**Data provided**
■ ■ ■ ■

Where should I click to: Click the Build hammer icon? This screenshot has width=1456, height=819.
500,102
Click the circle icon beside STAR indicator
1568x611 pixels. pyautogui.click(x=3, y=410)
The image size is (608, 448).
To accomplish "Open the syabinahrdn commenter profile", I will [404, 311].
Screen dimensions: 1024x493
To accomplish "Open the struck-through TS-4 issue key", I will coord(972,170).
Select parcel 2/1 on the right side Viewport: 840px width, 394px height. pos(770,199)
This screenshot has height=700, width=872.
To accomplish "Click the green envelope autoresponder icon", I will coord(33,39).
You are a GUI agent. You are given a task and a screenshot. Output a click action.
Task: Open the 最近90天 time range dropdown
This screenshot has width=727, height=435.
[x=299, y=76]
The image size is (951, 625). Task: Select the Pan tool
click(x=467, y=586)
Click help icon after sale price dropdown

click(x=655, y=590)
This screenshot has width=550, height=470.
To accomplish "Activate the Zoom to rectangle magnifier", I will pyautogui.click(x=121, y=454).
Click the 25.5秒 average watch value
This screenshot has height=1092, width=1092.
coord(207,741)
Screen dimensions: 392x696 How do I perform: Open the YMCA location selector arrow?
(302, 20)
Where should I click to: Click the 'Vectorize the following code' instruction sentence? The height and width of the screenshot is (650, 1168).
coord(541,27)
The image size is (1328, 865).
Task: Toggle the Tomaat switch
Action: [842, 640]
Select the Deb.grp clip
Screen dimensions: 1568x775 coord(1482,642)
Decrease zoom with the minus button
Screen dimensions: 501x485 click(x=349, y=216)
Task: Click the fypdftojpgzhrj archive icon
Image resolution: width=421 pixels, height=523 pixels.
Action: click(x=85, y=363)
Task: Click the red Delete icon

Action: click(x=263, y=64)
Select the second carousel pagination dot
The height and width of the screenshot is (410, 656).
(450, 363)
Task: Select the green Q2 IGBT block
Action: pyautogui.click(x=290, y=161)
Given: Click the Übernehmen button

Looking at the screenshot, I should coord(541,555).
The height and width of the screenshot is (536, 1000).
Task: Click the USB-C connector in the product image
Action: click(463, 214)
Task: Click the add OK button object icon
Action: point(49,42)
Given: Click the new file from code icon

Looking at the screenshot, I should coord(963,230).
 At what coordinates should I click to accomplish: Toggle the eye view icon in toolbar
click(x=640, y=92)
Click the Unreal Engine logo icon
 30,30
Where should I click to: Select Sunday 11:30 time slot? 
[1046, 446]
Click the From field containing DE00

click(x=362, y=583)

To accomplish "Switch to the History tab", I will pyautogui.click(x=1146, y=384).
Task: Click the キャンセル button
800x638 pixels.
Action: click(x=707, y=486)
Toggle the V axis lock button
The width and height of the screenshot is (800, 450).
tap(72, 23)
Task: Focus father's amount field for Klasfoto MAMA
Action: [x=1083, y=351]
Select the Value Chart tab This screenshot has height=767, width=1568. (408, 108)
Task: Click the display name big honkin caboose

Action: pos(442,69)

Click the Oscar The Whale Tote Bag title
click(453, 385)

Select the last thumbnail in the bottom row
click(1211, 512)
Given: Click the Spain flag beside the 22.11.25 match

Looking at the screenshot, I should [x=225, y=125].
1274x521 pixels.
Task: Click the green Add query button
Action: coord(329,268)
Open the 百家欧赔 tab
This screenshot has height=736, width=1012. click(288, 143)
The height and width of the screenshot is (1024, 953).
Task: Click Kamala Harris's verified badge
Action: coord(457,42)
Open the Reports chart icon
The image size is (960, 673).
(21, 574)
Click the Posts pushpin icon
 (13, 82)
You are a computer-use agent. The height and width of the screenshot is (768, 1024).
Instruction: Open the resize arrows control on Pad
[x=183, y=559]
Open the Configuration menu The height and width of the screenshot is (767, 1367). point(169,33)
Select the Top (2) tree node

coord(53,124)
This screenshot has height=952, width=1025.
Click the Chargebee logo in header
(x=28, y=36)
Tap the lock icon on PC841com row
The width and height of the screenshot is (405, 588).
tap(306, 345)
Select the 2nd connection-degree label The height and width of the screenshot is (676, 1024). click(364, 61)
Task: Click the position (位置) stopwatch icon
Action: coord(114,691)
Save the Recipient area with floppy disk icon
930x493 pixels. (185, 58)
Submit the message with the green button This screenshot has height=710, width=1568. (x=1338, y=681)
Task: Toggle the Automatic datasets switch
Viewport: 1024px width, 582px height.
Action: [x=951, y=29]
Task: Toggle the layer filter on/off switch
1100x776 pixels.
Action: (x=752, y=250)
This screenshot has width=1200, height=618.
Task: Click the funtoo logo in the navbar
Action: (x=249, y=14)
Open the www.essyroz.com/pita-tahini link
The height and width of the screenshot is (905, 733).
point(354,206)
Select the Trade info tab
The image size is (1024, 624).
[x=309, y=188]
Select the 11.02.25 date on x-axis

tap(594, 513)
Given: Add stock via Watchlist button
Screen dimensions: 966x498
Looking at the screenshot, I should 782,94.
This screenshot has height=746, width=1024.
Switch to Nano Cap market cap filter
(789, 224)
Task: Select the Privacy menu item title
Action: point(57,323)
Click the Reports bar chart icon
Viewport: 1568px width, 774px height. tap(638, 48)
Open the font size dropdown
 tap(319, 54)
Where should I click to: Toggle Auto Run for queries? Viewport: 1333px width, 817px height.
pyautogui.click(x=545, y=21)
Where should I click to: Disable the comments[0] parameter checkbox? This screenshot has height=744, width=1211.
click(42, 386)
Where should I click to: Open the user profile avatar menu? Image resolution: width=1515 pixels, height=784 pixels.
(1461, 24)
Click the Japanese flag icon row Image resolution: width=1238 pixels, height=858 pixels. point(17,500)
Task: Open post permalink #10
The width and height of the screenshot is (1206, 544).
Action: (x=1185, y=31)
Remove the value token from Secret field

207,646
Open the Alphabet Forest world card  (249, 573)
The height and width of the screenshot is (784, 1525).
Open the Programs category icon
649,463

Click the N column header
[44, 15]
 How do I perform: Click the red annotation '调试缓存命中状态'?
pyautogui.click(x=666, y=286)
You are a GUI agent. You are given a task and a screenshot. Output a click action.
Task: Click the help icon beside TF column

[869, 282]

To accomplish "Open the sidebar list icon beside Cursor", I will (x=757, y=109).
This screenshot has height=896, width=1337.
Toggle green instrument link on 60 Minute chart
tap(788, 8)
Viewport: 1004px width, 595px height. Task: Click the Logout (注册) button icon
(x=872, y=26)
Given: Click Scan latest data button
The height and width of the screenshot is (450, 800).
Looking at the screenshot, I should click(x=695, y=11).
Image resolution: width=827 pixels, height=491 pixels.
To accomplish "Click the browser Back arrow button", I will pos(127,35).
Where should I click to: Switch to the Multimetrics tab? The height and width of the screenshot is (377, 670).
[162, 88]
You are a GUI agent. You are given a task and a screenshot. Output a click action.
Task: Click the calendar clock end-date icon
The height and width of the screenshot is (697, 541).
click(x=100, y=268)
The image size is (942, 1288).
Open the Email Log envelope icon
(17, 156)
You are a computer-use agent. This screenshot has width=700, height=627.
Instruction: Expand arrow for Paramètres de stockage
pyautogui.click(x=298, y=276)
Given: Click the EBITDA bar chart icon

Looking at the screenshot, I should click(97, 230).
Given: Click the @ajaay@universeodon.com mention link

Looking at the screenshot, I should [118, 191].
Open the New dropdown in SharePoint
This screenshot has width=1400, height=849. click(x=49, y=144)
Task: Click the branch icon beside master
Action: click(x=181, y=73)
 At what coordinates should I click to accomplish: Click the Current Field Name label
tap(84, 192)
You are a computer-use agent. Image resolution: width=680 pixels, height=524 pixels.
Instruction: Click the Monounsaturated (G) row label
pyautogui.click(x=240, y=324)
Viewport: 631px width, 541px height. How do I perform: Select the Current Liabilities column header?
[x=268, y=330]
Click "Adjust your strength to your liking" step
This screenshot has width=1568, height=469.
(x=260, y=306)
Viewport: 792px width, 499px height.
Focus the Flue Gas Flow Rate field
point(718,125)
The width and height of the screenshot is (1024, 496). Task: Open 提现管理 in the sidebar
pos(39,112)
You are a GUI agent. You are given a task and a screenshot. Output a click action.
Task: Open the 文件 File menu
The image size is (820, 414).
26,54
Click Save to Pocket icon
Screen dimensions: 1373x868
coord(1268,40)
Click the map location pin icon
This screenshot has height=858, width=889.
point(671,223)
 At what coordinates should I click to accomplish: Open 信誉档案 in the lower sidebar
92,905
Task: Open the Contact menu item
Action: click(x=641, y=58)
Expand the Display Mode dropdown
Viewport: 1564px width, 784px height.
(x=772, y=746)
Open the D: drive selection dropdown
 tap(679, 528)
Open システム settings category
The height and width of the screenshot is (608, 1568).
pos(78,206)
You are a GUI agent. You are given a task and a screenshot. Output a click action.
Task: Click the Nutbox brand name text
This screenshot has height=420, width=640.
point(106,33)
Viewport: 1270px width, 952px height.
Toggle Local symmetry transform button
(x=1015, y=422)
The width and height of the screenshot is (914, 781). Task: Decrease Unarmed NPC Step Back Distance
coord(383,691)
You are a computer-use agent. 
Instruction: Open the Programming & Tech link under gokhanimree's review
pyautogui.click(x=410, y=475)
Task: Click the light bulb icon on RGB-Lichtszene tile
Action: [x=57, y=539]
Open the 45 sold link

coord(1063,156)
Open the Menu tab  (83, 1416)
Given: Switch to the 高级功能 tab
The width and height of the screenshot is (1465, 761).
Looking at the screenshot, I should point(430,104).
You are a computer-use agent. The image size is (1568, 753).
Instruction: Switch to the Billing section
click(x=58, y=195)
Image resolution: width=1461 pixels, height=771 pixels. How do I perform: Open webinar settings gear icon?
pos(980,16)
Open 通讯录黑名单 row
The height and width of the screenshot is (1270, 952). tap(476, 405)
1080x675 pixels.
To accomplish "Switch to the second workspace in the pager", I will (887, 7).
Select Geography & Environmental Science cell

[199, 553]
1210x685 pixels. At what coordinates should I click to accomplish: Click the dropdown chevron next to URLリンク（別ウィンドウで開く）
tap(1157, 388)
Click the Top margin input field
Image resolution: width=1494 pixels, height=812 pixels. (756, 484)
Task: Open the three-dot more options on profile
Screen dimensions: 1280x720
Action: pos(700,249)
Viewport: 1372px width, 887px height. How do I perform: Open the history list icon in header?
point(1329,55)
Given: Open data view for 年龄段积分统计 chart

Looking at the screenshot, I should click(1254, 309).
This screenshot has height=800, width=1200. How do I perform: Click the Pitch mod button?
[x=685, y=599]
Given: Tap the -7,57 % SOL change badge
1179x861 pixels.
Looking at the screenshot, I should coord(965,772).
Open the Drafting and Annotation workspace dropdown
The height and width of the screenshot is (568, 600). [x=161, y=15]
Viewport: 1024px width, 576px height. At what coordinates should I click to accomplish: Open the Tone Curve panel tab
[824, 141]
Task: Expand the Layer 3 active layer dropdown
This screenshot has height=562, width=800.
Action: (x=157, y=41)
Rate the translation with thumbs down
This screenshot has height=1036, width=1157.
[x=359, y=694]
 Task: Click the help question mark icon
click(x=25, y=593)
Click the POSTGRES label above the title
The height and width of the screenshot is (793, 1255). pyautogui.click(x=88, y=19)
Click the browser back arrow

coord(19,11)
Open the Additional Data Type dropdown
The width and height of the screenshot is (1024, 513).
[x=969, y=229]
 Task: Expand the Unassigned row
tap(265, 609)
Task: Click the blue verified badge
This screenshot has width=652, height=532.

■ ■ ■ ■

**To do**
Please format the entries from the line containing "Where should I click to: Switch" through the line containing "pyautogui.click(x=298, y=276)" as a JSON list of strings, with one string per line and any blank lines omitted.

**Written reply**
[
  "Where should I click to: Switch to the Multimetrics tab? The height and width of the screenshot is (377, 670).",
  "[162, 88]",
  "You are a GUI agent. You are given a task and a screenshot. Output a click action.",
  "Task: Click the calendar clock end-date icon",
  "The height and width of the screenshot is (697, 541).",
  "click(x=100, y=268)",
  "The image size is (942, 1288).",
  "Open the Email Log envelope icon",
  "(17, 156)",
  "You are a computer-use agent. This screenshot has width=700, height=627.",
  "Instruction: Expand arrow for Paramètres de stockage",
  "pyautogui.click(x=298, y=276)"
]